In a move that would make George Orwell blush, New York lawmakers are pushing to erase the words “mom” and “dad” from state statutes, replacing them with the sterile, bureaucratic labels “gestating person” and “non-gestating person.” Governor Kathy Hochul now holds the pen on this linguistic lobotomy, and if she signs it, every official document, form, and statute in the Empire State will be scrubbed of the most basic human relationships. The stated goal is “inclusivity,” but the practical effect is to turn parents into interchangeable biological functions—an exercise in ideological wordplay that treats the family as just another outdated social construct to be deconstructed.

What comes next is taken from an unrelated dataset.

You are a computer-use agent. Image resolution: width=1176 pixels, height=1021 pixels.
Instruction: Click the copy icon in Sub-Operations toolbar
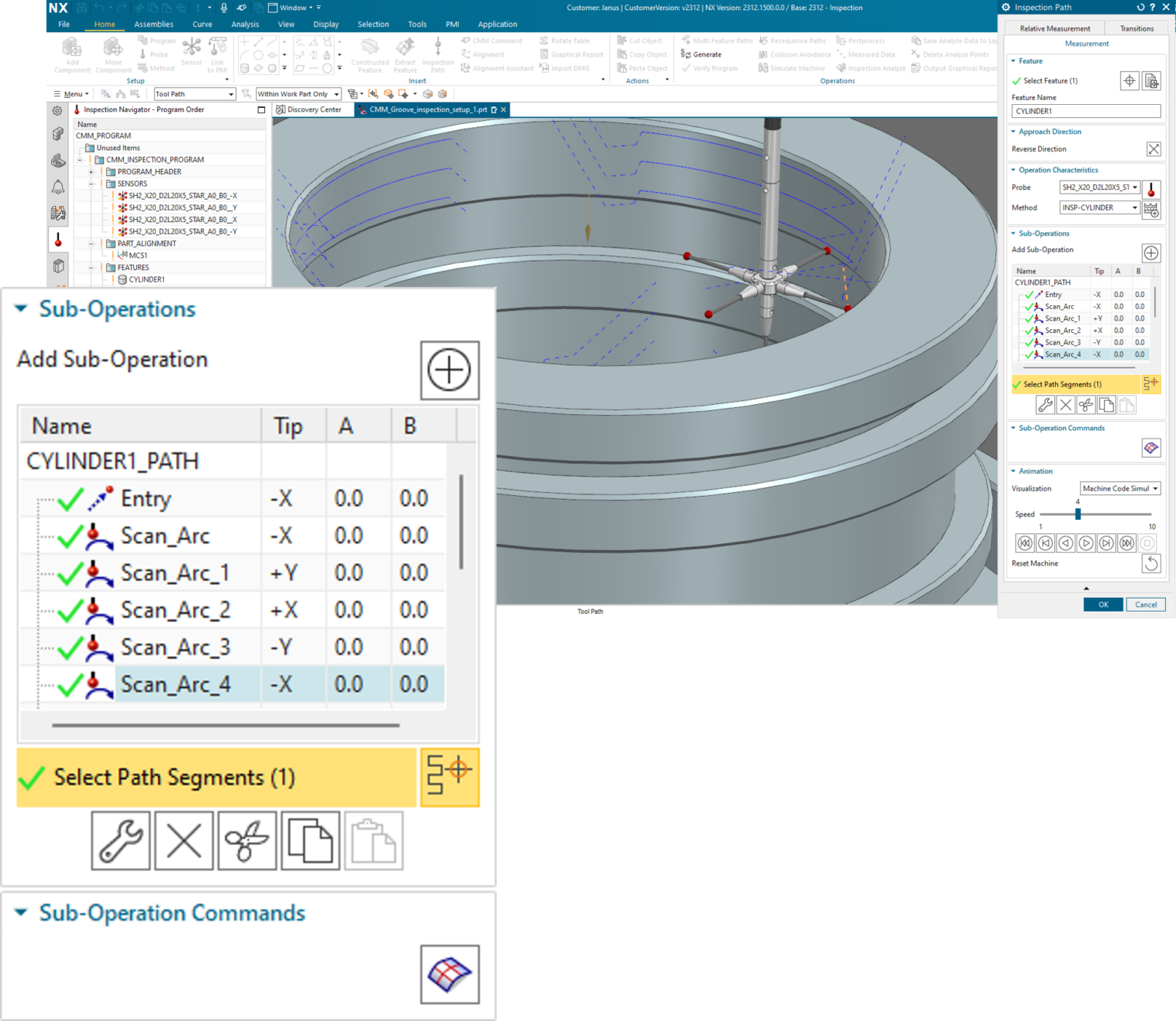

For the 2A community, this isn’t some distant culture-war sideshow; it’s a warning flare about how far government will reach when it decides language itself is a policy tool. The same officials who want to redefine motherhood are the ones who already treat the Second Amendment as an annoying relic to be regulated into irrelevance. When Albany can’t even bring itself to say “mother,” it’s hardly surprising that it also can’t bring itself to say “shall not be infringed.” Both impulses spring from the same impulse: centralized power deciding which words—and which rights—are still permissible. Gun owners who shrug this off as mere semantics are ignoring the pattern: once the state controls the dictionary, controlling the gun safe is just the next administrative step.
The deeper implication is cultural disarmament. A society that can’t even name its own mothers and fathers is a society that has already surrendered the foundational relationships that make self-reliance and individual responsibility possible. The right to keep and bear arms doesn’t exist in a vacuum; it rests on the assumption that citizens are competent adults capable of protecting their own families. Strip away the language of family and you strip away part of the justification for why an armed citizenry matters in the first place. New York’s proposed redefinition isn’t just bad policy—it’s a deliberate step toward a world where the state is the only parent left standing, and the only one allowed to be armed.